## REQUIRED ACTION
In the records below, find the line that contains "You are a computer-use" and the line that contains "Instruction: Click the", then retype exactly those two lines and every line between them.

## PROVIDED RECORDS
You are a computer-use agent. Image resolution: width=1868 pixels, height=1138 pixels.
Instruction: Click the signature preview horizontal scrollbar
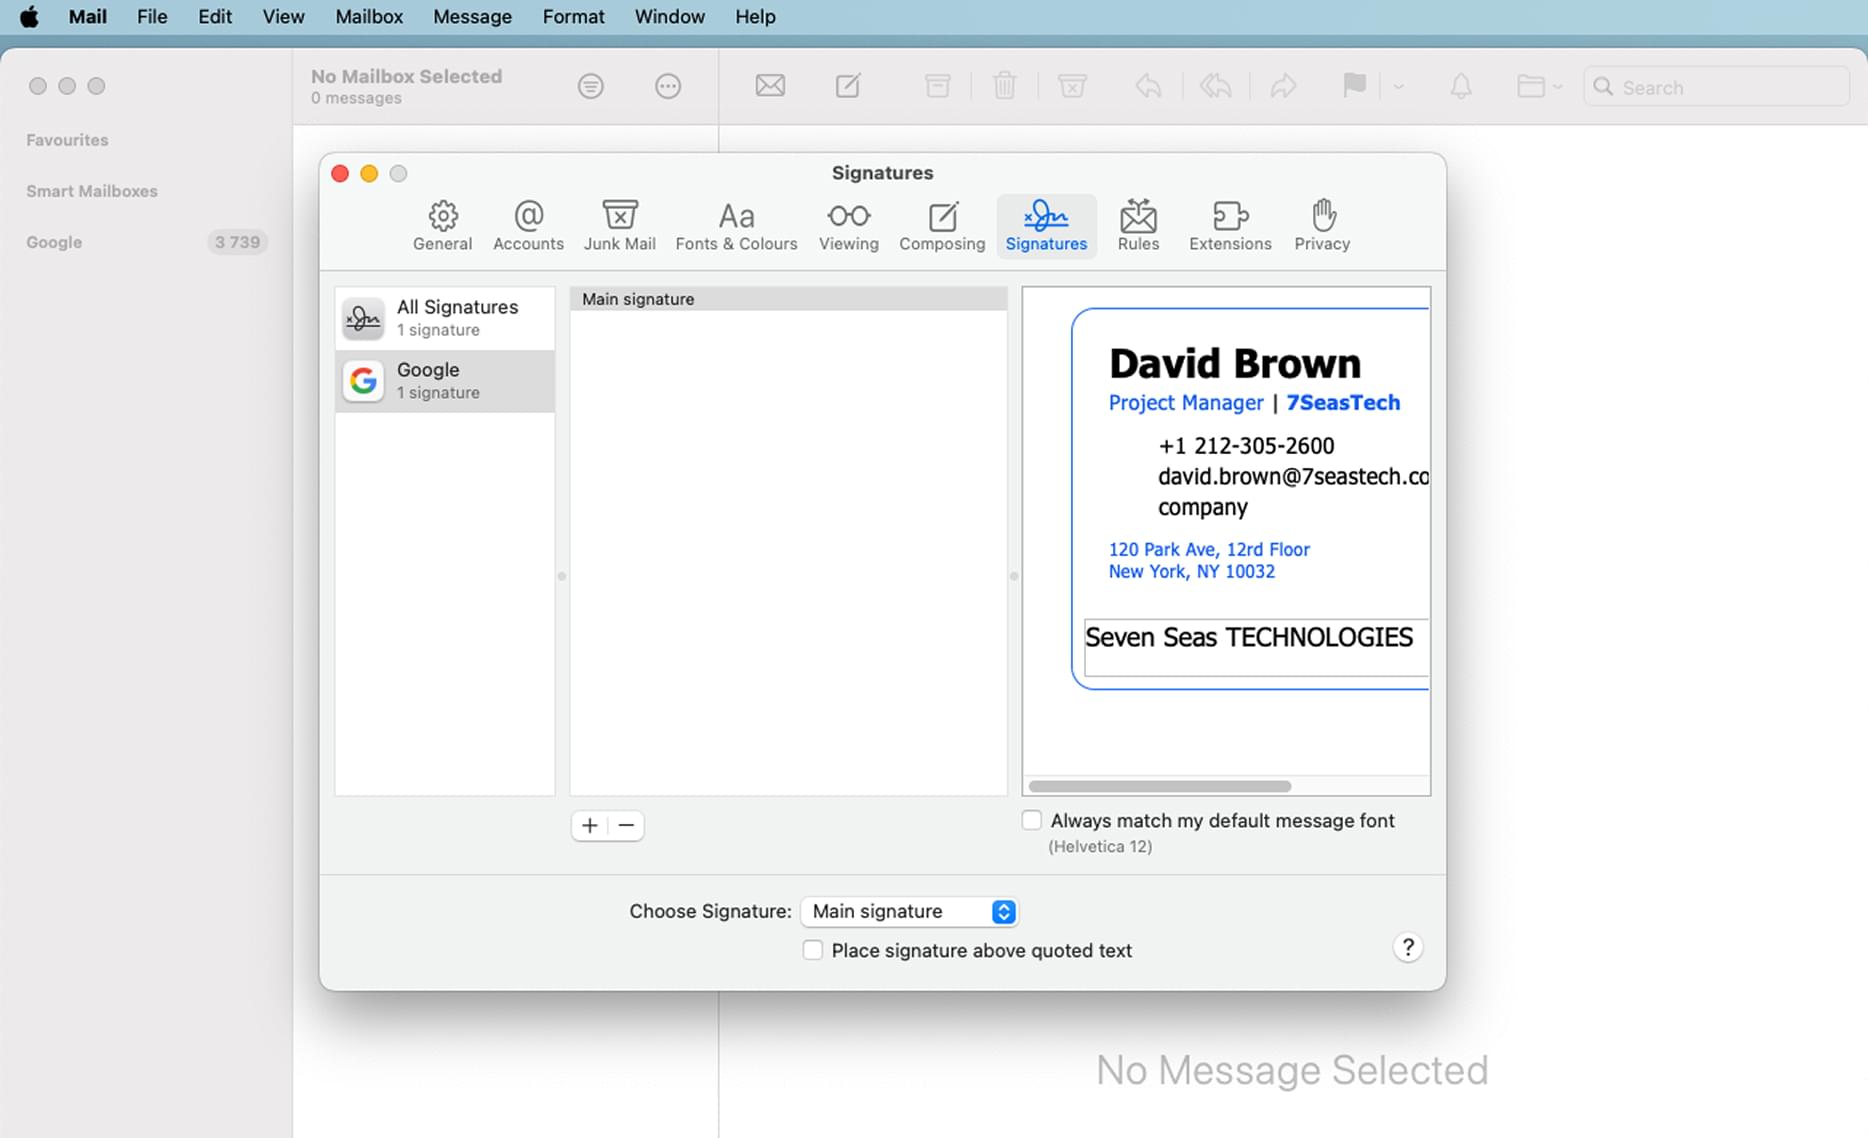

---

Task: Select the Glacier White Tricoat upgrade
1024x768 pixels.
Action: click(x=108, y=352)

## ANSWER AREA
You are a computer-use agent. Image resolution: width=1868 pixels, height=1138 pixels.
Instruction: Click the signature preview horizontal scrollbar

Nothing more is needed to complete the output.